It's less verbose, increases flexibility, and decreases coupling. What's not to like?
Let's compare the use of a closure for handling an event versus using a class. The class must implement a specific interface. This means the event handler must not only have specific arguments, but also a specific name. If you want that same object to be able to handle events from other sources, those sources either cannot use the same function name in the handler interface, or the event source must provide some other means of distinguishing the events.
That leads to messes like Java having an ActionListener, AdjustmentListener, AncestorListener, AWTEventListener, BeanContextMembershipListener, BeanContextServiceRevokedListener, BeanContextServices, BeanContextServicesListener, CaretListener, CellEditorListener, ChangeListener, ComponentListener, ConnectionEventListener, ContainerListener, ControllerEventListener, DocumentListener, DragGestureListener, DragSourceListener, DragSourceMotionListener, DropTargetListener, FlavorListener, FocusListener, HandshakeCompletedListener, HierarchyBoundsListener, HierarchyListener, HyperlinkListener, IIOReadProgressListener, IIOReadUpdateListener, IIOReadWarningListener, IIOWriteProgressListener, IIOWriteWarningListener, InputMethodListener, InternalFrameListener, ItemListener, KeyListener, LineListener, ListDataListener, ListSelectionListener, MenuDragMouseListener, MenuKeyListener, MenuListener, MetaEventListener, MouseInputListener, MouseListener, MouseMotionListener, MouseWheelListener, NamespaceChangeListener, NamingListener, NodeChangeListener, NotificationListener, ObjectChangeListener, PopupMenuListener, PreferenceChangeListener, PropertyChangeListener, RowSetListener, RowSorterListener, SSLSessionBindingListener, StatementEventListener, TableColumnModelListener, TableModelListener, TextListener, TreeExpansionListener, TreeModelListener, TreeSelectionListener, TreeWillExpandListener, UndoableEditListener, UnsolicitedNotificationListener, VetoableChangeListener, WindowFocusListener, WindowListener, and WindowStateListener.
Using closures removes the need to create all those different unique interfaces and worry about conflicts between them. This simplifies the library design, but also makes it easier for you as a consumer of that library. You don't have to remember or look up which interface to implement. You don't have to remember or look up whether you need to name your handler function
stateChanged. You don't have to create empty implementations of the parts of the interface you don't care about.
You just have to create a closure that takes the appropriate arguments, which are usually easy to make consistent throughout the system, and much of the time you don't even need those arguments because of the closure's context. It's a much smaller mental load.

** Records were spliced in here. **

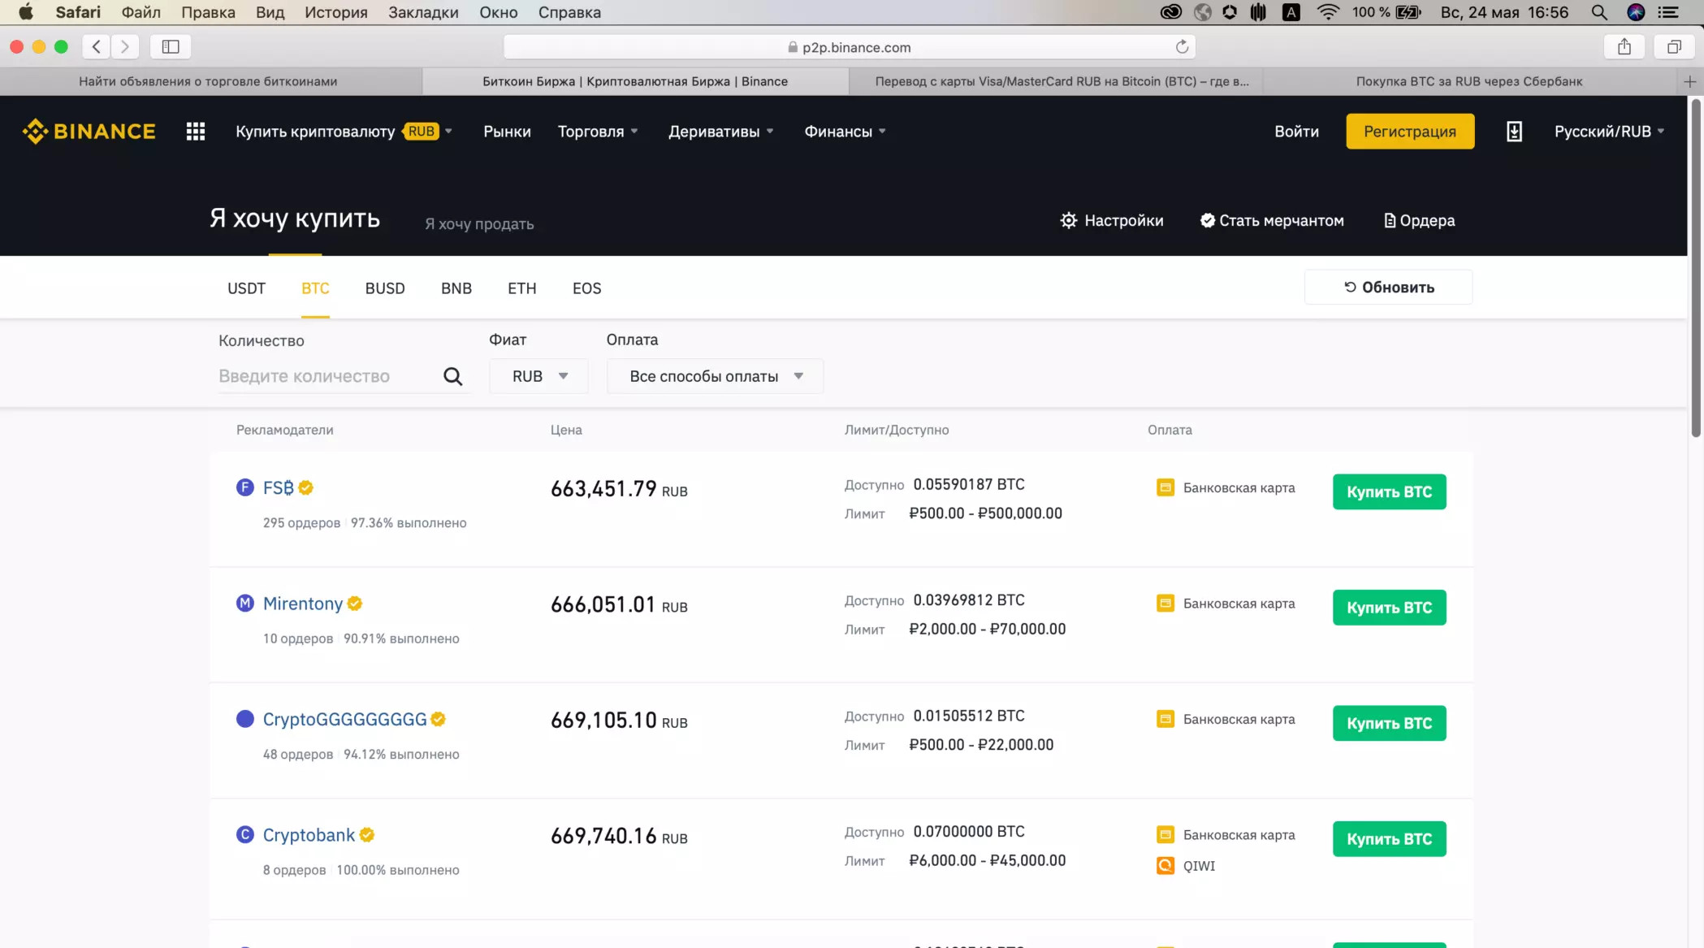Open Настройки gear settings
The width and height of the screenshot is (1704, 948).
click(1111, 221)
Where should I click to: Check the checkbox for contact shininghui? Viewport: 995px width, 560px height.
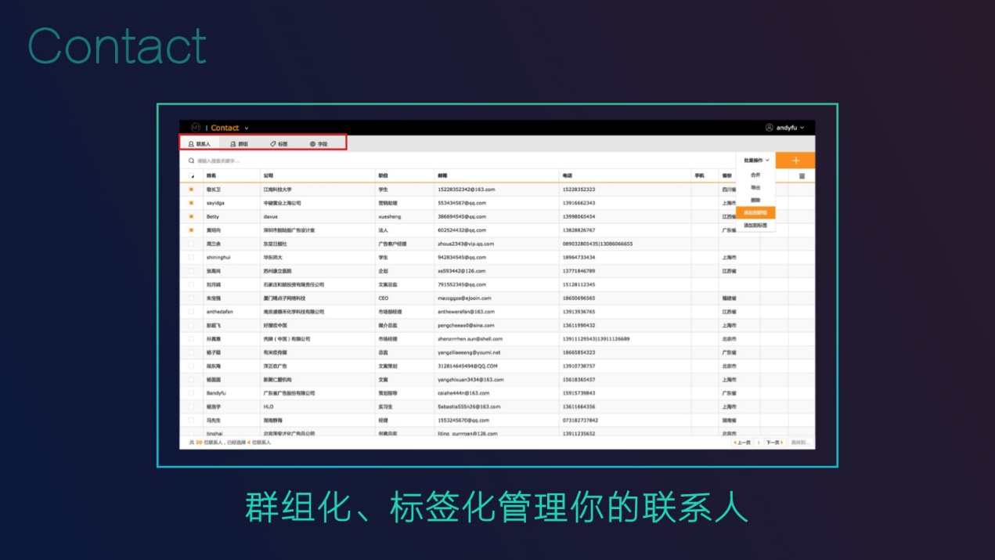point(191,257)
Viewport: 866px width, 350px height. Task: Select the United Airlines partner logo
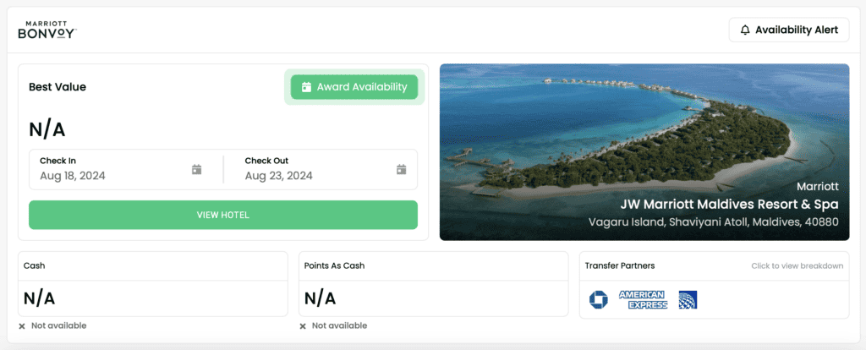pyautogui.click(x=688, y=299)
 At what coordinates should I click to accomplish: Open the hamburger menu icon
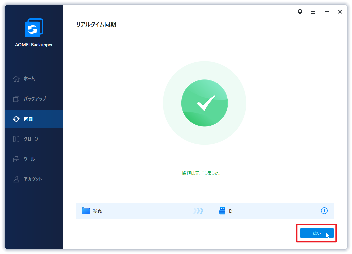(x=313, y=12)
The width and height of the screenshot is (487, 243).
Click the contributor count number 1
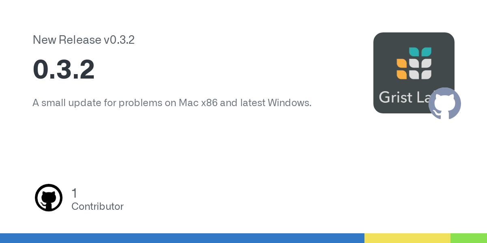point(74,193)
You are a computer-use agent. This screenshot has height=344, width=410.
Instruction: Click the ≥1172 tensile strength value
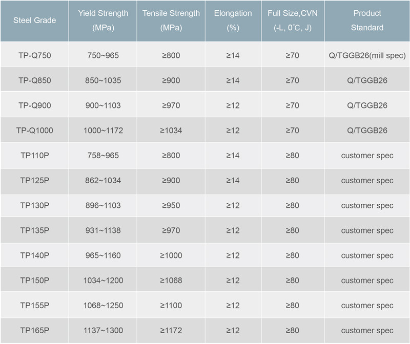[x=171, y=330]
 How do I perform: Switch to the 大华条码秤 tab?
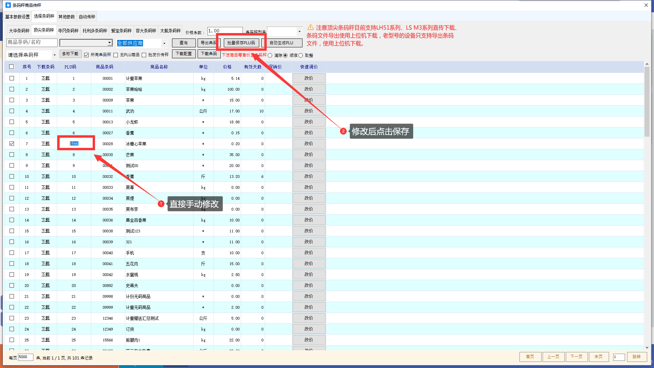[x=19, y=31]
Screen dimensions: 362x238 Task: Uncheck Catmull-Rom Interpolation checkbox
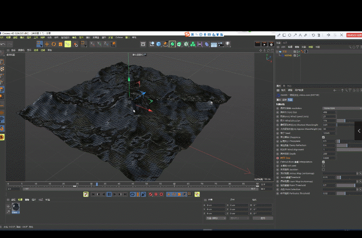pyautogui.click(x=324, y=162)
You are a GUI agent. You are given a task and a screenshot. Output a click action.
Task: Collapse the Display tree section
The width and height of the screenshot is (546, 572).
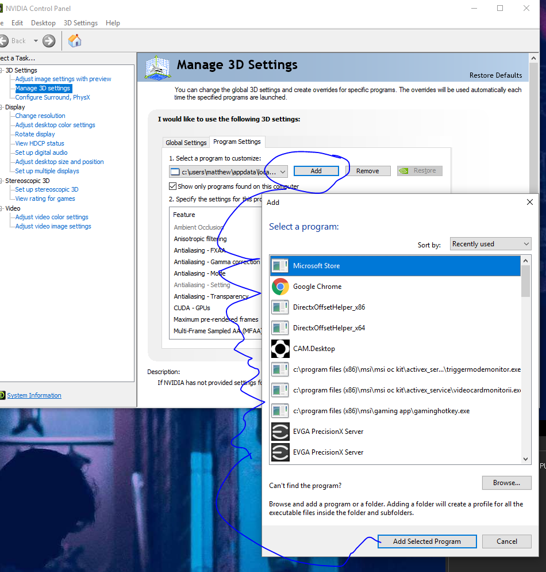point(2,107)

Edit: I was not aware of C# delegates when I wrote the first part of my answer. They are unique to .Net (which I don't use), and most other libraries use full closures in the same situations as delegates. Languages that don't have closures usually implement an interface for each event type, which creates the naming problems I mentioned. Delegates solve that problem by enabling you to name your event handler whatever you want.
That being said, closures are generally a much more concise way to solve the same problem. They don't require the programmer to explicitly put their state into a class. They don't require their own names. They are encapsulated within the function where they are defined, and therefore very limited in scope, which makes it very easy to create as many as you need without worrying about conflicting with each other.
Just don't forget about principles like DRY. If you find yourself copying and pasting a closure, you should probably refactor it out so it is shareable and has a useful name.